Tecnicamente o longa é impecável. Visto totalmente pela perspectiva da personagem de Lawrence, a câmera de ombro à persegue implacavelmente pelas costas, só mudando o seu ponto de vista quando quer mostrar, bem de perto, as reações dela ao que está presenciando. A casa em si, que representa todo o mundo dos personagens, é um protagonista vivo efetivamente. Tem personalidade, acolhe e repele com o mesmo encanto, transformando-se durante a grande jornada. A sintonia da câmera (fotografia), com a movimentação da atriz e o frenesi dos outros personagens pela residência vivente é o melhor aspecto do filme. Ela emula a ação como uma grande peça de teatro, vista por dentro, que funciona tal qual um relógio atômico. O som, mesmo com a ausência total de trilha sonora, é um ponto importantíssimo da composição. Ele cronometra, assusta, pontua e enoja no mesmo tom.

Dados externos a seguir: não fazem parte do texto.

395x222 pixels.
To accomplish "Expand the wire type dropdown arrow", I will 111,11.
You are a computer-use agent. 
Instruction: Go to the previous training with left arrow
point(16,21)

Lawrence não é uma atriz iniciante, então nem chega a ser um surpresa a sua versatilidade na tela. Ora meiga e assustada, ora raivosa e protetora, a protagonista rouba o filme e ganha imediatamente a atenção, mesmo que nunca se saiba quem ela é de verdade. Seus arroubos de horror com a selvageria, tão habitual a nós como humanos, tornam-se imediatamente os nossos arroubos de horror. O personagem de Bardem e todos os outros da trama são apenas instrumentos para algo maior e para o desenvolvimento da protagonista e da história. Suas atuações, na verdade, pouco importam. São teatrais porque têm de ser e os atores se entregam a isso com louvor — você nunca viu a atriz Kristen Wiig (“Caça Fantasmas“) no papel que ela interpreta em “Mãe!”.
A economia do texto se deve ao fato de que é muito complicado falar sobre “Mãe!” sem estragar a experiência sensorial que ele pretende causar no expectador. É um filme para se visto e discutido imediatamente na porta do cinema. Um longa que causa um efeito raro no cinema hollywoodiano atual, no qual o seu cerne permanece conosco durante dias, gostando dele ou não.
É certo que Aronofsky calcou demais a sua saraivada de alegorias no que ele realmente queria contar. Tivesse um pouquinho mais de espaço para que nós mesmos pudéssemos montar o quebra-cabeças do nosso jeito, teria sido uma experiência infinitamente mais satisfatória. Pretensiosa ou não, esta obra permanecerá nas cabeças e nas línguas dos cinéfilos por muito e muito tempo.
E hoje, também, entram em cartaz, no circuito local, os filmes “Em Defesa de Cristo”, “O Assassino — O Primeiro Alvo” e “Divórcio”. Permanecem em exibição “Polícia Federal — A Lei É Para Todos”, “It — A Coisa”, “Emoji — O Filme” e “Feito na América”. (A.N.) (C.C.F.)